:: Passage given ::
::::

Hello sir. I have a question. In CNN training, Convolutional layers (kernels) is trained while training in order to provide better feature extraction of convolutional layers. Is GCNConv layer being trained while training? As I understand, GCNConv layers just provide passing messages of nodes and aggregations. In this way, there is no parameter to train in GCNConv, am I wrong? I guess, only linear layers is trained over training. Can you enlighten me please?

@DeepFindr 6 месяцев назад

Hi, there are also weights in GCNConv. For more details on this have a look at the Graph Attention video on my channel, where I discuss this in detail :)

@emreipek4485 6 месяцев назад

@@DeepFindr Thank you sir :)

@YeeYes 2 года назад

Wonderful Video! I have a question, could you please tell me why train mask is very small compare to test mask?

@DeepFindr 2 года назад

Hi! The size should always be the same. Or do you mean the number of ones in the mask?

@DeepFindr 2 года назад

How many ones are there in each of the masks?

@user-te2mu9kb6n Год назад

great video ! how do i then convert these predictions back to a graph to visualize it?

@lolokay7044 2 года назад

Thank you so much for this, super helpful. Is there one on graph regression in gnn as well?

@DeepFindr 2 года назад

Hi! I haven't uploaded a video on graph regression yet, but changing from classification to regression is very simple. The GNN architecture stays the same, only the output layer needs to change (e.g. A single value per node) and you need to adjust the loss function to e.g. MSE and that's it :)

@lolokay7044 2 года назад

@@DeepFindr Oh, thank you! Do you have any particular dataset in mind that I can work on for graph regression?

@DeepFindr 2 года назад

Unfortunately there is no node-level regression dataset available in PyG and other libraries :/ If you want to perform regression in order to "practice" you can of course take any binary node-classification dataset and simply treat the class labels (0 and 1) as float values and perform node-level regression. Another thing are for example traffic networks (predicting the travel speed for nodes), which is also a regression problem. It however also requires to consider a temporal component. I'm currently working on a video on that. :)

@lolokay7044 2 года назад

@@DeepFindr Thank you so much for the replies, really appreciate your work. Looking forward to the video!

@cat-cu1cx 2 года назад

Thank you for this series! When you say 75% nodes are predicted correctly, that only includes within the 140 labelled datasets right? As we have no way to validate the rest of the nodes?

::::

:: Data lines ::

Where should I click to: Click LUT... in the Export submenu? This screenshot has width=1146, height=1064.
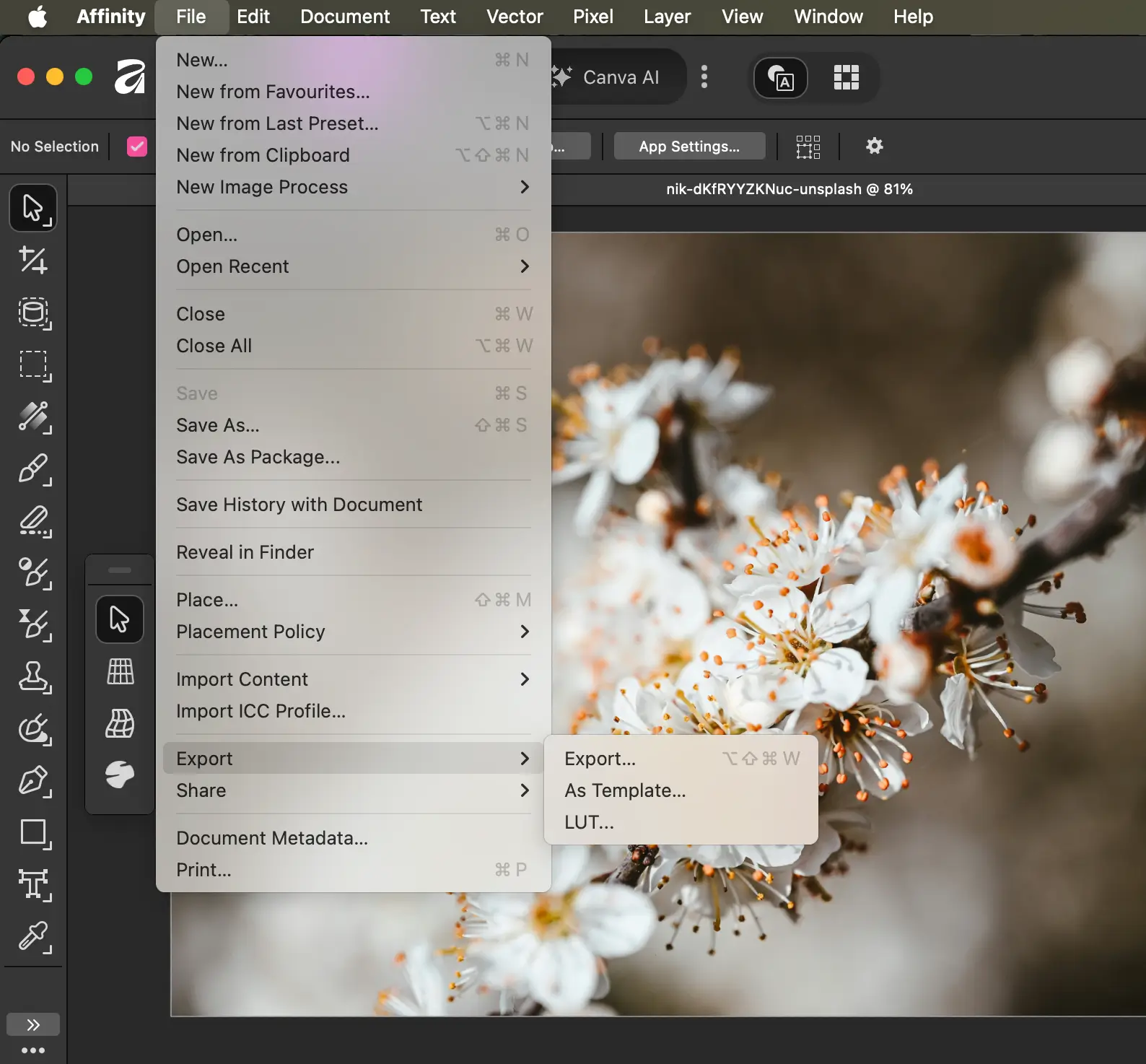coord(590,822)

::::

:: Jobs ::
[1] Can you extract the stretch from "Hi, there are" through "in the mask?" from the comment thread, word for word?
[2] Does the comment thread agree with each of these statements? Answer yes or no for each one and quote the deciding words. (a) A reply says GCNConv has weights. (b) Changing from classification to regression requires a different GNN architecture. (c) PyG provides a node-level regression dataset.

:: Results of the exercise ::
[1]
Hi, there are also weights in GCNConv. For more details on this have a look at the Graph Attention video on my channel, where I discuss this in detail :)

@emreipek4485 6 месяцев назад

@@DeepFindr Thank you sir :)

@YeeYes 2 года назад

Wonderful Video! I have a question, could you please tell me why train mask is very small compare to test mask?

@DeepFindr 2 года назад

Hi! The size should always be the same. Or do you mean the number of ones in the mask?

[2]
(a) Yes: "there are also weights in GCNConv."
(b) No: "The GNN architecture stays the same, only the output layer needs to change"
(c) No: "there is no node-level regression dataset available in PyG and other libraries"